◆ Exercise input ◆
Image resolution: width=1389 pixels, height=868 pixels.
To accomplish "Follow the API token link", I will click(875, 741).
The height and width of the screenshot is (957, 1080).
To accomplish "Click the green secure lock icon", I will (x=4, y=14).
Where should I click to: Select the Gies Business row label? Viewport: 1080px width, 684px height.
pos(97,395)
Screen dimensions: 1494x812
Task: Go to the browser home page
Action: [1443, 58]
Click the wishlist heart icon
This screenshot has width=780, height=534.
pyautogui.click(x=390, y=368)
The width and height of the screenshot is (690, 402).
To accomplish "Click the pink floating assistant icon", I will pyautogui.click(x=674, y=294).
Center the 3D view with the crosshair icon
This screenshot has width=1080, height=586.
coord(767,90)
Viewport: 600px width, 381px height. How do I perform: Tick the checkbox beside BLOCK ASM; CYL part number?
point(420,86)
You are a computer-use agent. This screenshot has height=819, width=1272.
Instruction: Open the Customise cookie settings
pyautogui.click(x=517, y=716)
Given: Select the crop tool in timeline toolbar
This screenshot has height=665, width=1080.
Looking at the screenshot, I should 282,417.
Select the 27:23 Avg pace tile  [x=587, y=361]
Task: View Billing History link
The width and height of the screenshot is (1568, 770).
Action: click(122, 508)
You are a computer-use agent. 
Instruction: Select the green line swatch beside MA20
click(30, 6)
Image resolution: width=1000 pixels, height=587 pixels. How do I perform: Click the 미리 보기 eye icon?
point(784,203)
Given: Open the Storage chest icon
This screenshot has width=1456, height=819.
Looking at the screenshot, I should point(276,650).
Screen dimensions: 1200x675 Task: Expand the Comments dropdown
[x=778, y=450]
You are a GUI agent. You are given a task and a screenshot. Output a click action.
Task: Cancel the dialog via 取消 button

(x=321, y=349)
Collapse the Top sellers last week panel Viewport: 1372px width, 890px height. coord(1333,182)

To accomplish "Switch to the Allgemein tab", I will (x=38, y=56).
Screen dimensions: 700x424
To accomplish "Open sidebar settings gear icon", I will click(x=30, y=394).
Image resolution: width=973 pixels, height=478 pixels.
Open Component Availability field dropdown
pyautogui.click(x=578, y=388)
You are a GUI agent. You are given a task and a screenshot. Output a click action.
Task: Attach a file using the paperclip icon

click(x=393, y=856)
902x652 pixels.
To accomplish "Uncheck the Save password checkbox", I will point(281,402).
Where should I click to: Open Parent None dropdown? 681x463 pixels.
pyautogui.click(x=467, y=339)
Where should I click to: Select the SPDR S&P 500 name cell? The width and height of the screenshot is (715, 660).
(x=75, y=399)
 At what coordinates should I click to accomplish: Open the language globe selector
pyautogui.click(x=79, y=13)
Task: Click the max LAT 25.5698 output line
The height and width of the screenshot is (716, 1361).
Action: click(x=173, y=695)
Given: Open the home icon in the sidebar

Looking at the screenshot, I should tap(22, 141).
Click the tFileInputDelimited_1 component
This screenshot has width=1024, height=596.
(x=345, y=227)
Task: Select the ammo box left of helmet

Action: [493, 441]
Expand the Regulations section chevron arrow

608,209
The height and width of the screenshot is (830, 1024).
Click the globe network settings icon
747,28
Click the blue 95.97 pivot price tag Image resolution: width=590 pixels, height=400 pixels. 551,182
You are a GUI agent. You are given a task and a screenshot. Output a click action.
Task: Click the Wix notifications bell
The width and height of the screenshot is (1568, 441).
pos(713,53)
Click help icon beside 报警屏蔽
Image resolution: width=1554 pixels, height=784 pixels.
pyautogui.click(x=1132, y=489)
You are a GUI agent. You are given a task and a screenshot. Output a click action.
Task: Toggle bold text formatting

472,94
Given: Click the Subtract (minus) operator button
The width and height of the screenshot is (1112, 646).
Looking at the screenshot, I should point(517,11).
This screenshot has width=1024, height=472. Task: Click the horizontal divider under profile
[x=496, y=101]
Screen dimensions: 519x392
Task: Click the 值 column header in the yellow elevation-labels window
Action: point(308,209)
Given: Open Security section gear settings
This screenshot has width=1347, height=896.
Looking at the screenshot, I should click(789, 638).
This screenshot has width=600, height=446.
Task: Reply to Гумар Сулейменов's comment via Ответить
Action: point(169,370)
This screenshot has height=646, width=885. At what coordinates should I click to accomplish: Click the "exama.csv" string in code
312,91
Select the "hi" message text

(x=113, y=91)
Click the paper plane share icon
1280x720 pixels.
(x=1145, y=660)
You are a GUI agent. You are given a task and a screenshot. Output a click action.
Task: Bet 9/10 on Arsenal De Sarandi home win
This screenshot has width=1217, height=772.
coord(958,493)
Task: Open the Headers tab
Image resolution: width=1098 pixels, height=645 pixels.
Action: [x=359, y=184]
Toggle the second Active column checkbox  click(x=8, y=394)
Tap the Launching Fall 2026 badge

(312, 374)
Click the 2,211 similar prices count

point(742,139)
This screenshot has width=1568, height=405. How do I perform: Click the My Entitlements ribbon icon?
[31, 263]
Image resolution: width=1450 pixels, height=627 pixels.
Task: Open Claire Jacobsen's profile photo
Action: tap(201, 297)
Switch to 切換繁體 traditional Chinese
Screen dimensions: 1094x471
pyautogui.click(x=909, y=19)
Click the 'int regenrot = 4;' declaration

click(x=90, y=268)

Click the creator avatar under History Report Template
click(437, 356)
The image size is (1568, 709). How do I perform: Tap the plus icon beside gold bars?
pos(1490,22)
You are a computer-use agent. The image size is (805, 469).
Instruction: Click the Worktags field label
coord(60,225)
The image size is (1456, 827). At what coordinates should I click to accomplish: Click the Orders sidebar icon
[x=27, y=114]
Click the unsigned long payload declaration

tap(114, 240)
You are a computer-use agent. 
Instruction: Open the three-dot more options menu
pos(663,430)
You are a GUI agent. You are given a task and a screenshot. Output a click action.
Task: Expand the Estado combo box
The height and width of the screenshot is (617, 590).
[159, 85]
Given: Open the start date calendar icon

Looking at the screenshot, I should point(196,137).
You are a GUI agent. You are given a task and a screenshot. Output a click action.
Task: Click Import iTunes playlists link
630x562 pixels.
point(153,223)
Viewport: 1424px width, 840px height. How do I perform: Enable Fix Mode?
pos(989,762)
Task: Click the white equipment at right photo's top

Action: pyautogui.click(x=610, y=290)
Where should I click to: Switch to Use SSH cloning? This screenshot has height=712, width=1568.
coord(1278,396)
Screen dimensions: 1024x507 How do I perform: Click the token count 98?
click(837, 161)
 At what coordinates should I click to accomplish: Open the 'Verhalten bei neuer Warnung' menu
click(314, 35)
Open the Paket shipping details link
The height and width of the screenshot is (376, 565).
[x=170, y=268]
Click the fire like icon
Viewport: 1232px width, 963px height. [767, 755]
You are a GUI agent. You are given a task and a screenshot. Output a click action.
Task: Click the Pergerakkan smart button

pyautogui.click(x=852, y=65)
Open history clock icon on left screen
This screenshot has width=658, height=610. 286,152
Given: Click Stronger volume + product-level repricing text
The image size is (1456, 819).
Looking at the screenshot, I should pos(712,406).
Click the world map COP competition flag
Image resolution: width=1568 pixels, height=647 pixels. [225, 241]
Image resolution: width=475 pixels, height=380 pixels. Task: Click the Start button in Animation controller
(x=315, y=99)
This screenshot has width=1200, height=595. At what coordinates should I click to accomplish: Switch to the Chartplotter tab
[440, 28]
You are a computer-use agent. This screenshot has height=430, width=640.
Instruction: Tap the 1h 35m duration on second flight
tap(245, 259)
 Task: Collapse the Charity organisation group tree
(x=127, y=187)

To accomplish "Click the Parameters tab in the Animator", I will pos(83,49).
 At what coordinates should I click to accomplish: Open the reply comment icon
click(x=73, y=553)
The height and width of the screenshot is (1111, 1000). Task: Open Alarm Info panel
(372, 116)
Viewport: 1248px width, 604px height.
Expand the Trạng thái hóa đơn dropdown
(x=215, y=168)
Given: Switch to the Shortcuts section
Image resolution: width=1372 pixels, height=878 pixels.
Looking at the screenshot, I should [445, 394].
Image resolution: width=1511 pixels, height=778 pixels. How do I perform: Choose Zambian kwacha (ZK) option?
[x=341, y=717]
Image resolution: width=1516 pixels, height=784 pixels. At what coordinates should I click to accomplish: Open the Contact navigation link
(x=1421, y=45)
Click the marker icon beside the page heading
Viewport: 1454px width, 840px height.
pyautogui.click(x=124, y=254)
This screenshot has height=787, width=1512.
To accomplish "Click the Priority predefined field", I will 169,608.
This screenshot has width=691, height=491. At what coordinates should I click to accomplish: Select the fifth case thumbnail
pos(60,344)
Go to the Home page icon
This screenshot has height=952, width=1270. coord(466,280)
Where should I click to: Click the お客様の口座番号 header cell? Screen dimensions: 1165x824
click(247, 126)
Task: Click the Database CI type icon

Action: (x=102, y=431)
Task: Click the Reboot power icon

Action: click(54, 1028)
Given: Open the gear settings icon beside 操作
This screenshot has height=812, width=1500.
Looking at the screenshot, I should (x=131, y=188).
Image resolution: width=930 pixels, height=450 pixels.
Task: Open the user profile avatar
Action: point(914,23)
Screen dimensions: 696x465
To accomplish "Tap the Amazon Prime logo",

◆ Stated task ◆
Select every line in the records above that contains the string "pyautogui", and copy each one.

◆ Written solution ◆
pyautogui.click(x=390, y=368)
To accomplish "Click the pink floating assistant icon", I will pyautogui.click(x=674, y=294).
pyautogui.click(x=517, y=716)
pyautogui.click(x=578, y=388)
pyautogui.click(x=467, y=339)
pyautogui.click(x=79, y=13)
pyautogui.click(x=1132, y=489)
pyautogui.click(x=909, y=19)
Action: pyautogui.click(x=610, y=290)
pyautogui.click(x=852, y=65)
pyautogui.click(x=124, y=254)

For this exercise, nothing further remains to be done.